The program will go national on April 1, 2017. Tomorrow.

Under the new regime, the current foreign expert work license and foreigner employment license will be integrated into one document called the foreigner work license notice. The employer and foreign applicant will be able to complete and submit the license form electronically. The original “alien employment permit” and “foreign expert certificate” will be integrated into one permit called the foreigner work permit. Every foreigner will have one permit number per foreigner work permit, which will be used by the same individual for life.

A nationwide administration service system for foreigners coming to China will be established. The application materials required for submission will be considerably fewer than previously, reducing by about half the documentation needed to submit.

Foreigners will be divided into three categories: A for high level talent, B for professional personnel, and C for foreigners who are nontechnical or service workers hired on a temporary/seasonal basis. Various criteria will be rated and used to generate a score for each foreign applicant, such as salary, educational background, Chinese language fluency, experience, and length of service. The goal is to encourage A level foreigners to come to and work in China, exert control over B level foreigners and restrict/limit the C levels.

A “green channel” will be available to A high level foreign talent. These high level foreigners will no longer need to submit hard copies of the documents required to apply for a foreigner work permit notice or for a visa application before entering into China. A self-certification system will be used for work experience, diplomas, and proof of no criminal record. The review and approval period for work permit application, extension and cancellation will go down from 10 business days to 5 business days and the longest permissible period for the work permit will be extended to 5 years.

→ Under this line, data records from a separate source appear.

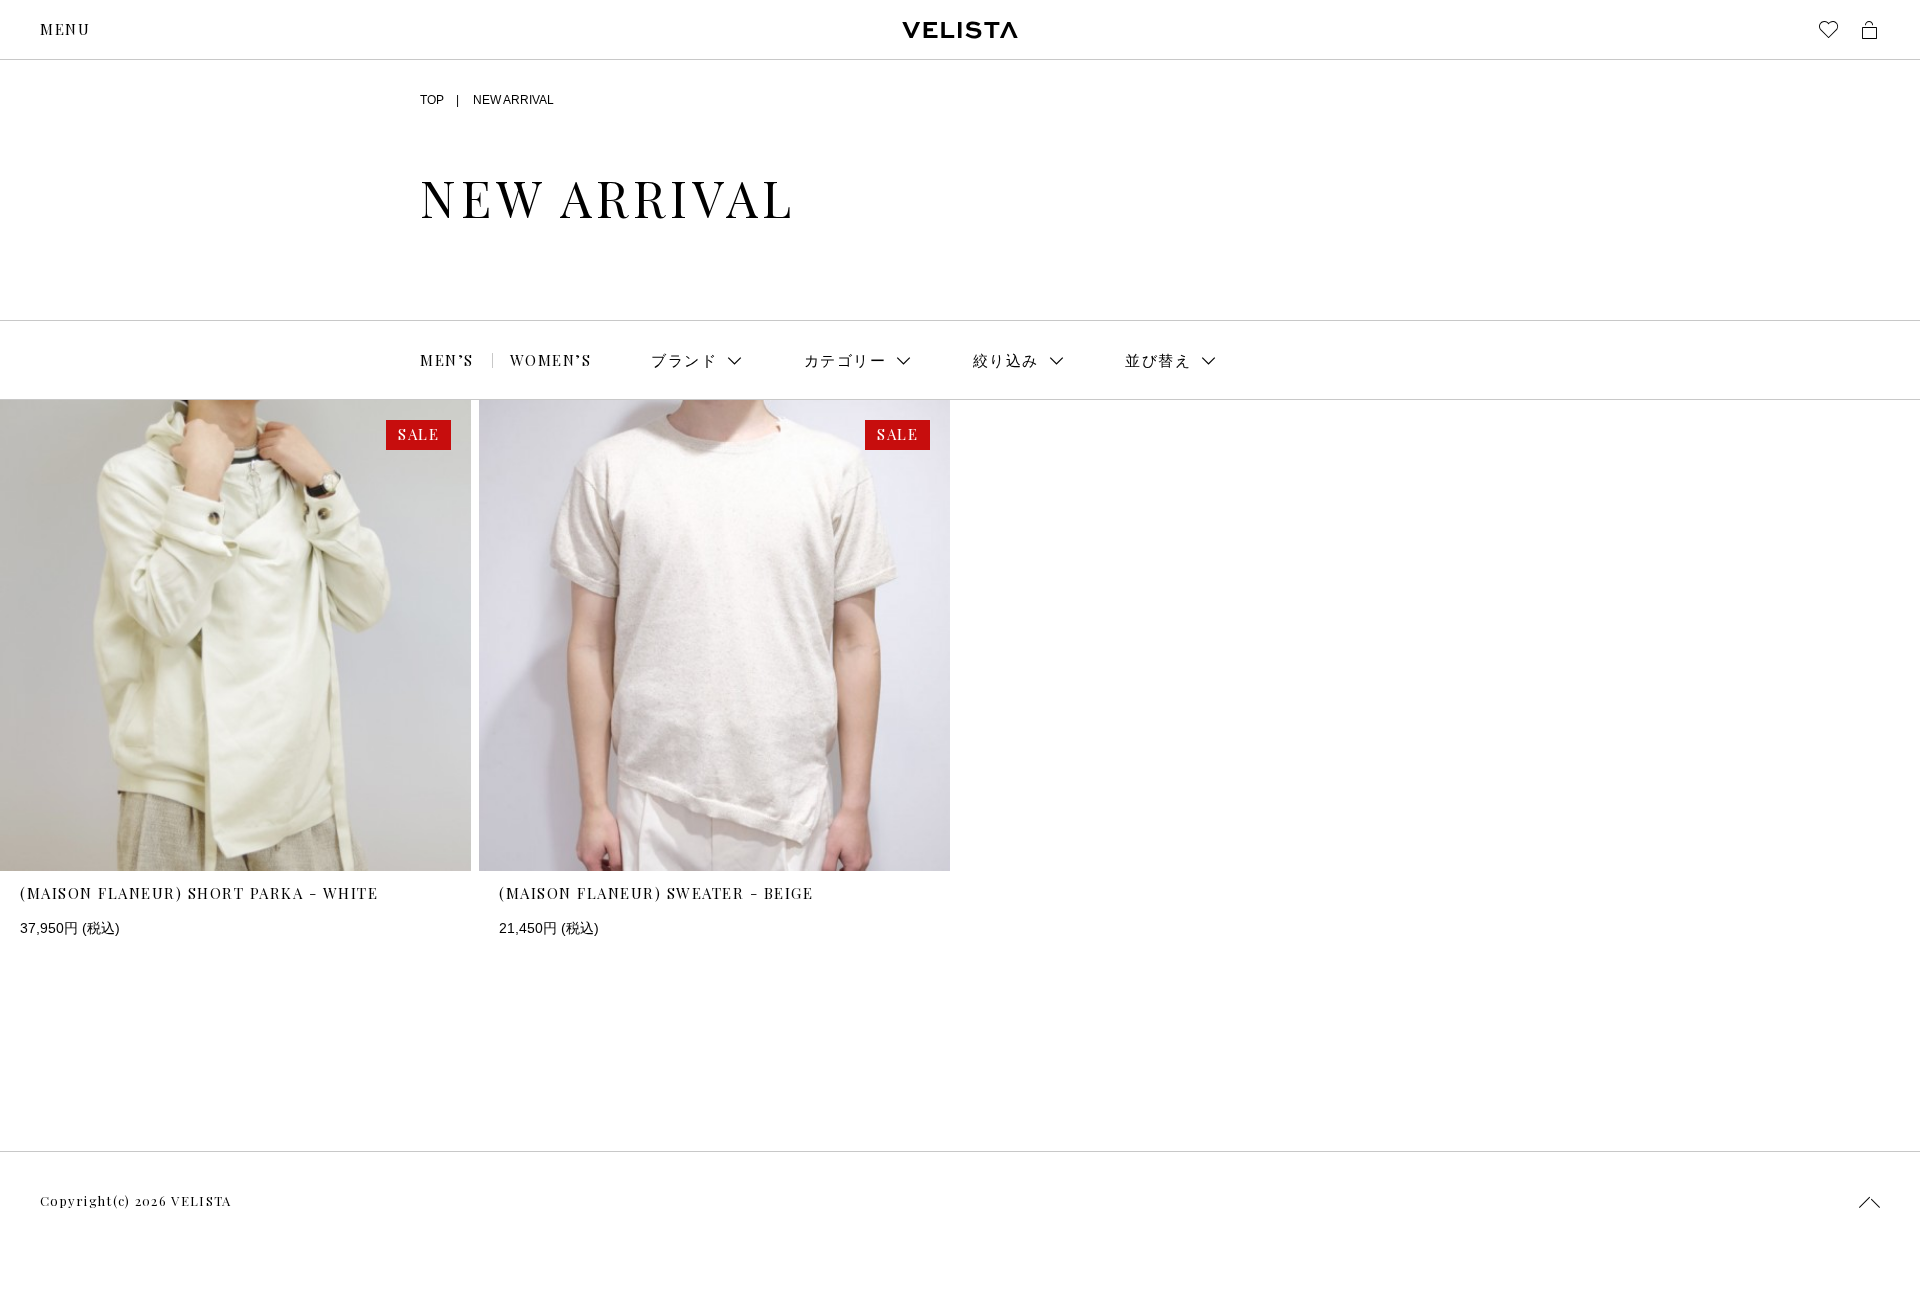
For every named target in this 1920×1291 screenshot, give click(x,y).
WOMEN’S (551, 360)
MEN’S (447, 360)
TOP (432, 100)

China continues easing burdens and reducing hurdles to make its workforces more global and China employers are showing much greater willingness to spend real money to attract high-level foreign talent. Years ago it was a rare month in which a foreign executive would retain one of our China employment lawyers to review their contracts with their new China employers. These days, it is a rare week where we do not have at least a couple of such contracts under review. But what has not changed a bit is that pretty much every such contract we have reviewed has greatly favored the Chinese employer at the expense of the foreign executive) and many (most?) contain well-known China-specific loopholes that work against the foreign executive or fail to provide the employee with what he or she had been promised. Sad to say, but with the onslaught of high level foreign employee hirings has come an onslaught of high level foreign employees who have gone to China believing they would get one package and then finding out months later that they got a far lesser one.

Have you checked your China employee contract? I mean really checked it? You should.